Seem to have lost a host along the way.

pnunn

Hi Guys,
I seem to have generated a problem for myself.

In the process of trying to migrate VM's between hosts with private networks attached, it seems that I have managed to knock a host out of the poll or something and I can no longer do anything with it.

One of the VM's crashed in that we had to use the command line to turn it off (it became non-responsive totally to XEO). Now it seems that it exists on both hosts at the same time or something like that.
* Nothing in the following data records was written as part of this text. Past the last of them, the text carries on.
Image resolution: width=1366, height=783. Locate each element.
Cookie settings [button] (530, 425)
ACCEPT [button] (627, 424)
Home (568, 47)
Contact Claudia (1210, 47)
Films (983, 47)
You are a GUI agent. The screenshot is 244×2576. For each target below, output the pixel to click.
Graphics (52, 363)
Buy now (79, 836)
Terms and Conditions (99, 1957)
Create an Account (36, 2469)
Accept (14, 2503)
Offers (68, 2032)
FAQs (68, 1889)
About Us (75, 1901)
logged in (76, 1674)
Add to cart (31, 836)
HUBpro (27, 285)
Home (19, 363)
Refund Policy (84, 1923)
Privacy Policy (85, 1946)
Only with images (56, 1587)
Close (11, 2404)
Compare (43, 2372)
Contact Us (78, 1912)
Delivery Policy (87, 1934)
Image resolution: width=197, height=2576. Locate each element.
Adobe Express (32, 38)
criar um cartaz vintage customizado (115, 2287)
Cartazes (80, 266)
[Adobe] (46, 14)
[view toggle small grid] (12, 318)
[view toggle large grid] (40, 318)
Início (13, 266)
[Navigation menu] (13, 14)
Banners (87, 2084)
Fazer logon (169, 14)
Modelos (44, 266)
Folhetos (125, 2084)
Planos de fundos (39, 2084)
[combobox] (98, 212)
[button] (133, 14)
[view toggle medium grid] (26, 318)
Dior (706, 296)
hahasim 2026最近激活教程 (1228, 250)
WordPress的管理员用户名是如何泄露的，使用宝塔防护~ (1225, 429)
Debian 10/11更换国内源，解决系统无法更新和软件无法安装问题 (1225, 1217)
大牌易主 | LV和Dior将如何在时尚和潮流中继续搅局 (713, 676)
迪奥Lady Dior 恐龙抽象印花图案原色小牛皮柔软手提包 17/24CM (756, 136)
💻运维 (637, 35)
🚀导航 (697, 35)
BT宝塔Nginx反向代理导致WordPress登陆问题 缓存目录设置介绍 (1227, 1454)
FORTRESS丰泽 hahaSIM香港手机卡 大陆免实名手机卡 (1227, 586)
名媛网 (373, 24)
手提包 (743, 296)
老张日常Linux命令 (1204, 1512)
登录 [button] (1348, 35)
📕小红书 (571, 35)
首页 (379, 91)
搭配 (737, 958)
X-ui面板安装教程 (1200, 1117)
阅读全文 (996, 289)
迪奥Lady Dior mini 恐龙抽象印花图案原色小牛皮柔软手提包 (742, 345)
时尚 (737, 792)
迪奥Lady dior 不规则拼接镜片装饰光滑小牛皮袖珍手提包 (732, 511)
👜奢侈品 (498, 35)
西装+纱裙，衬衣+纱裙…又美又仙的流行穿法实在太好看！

I restarted the toolchain on both hosts. Rebooted the troublesome one, and still can't do anything. I tried making it the pool master.. all sorts with no joy.

Currently it shows as "disconnected" and has apparently been up for 22 days despite having just been rebooted. (see attached).

So.... where too from here? It has nothing important on it yet.. but there must be a better way to move machines :).

Ta
Peter.
Screenshot from 2019-06-21 11-27-44.png

OK, more information. I've managed to connect to the host via its ipmi interface. It seems there are NO network interfaces at all on the host any more.

Configure Management Interface tells me there are no interfaces.... Dispaly Nics is blank..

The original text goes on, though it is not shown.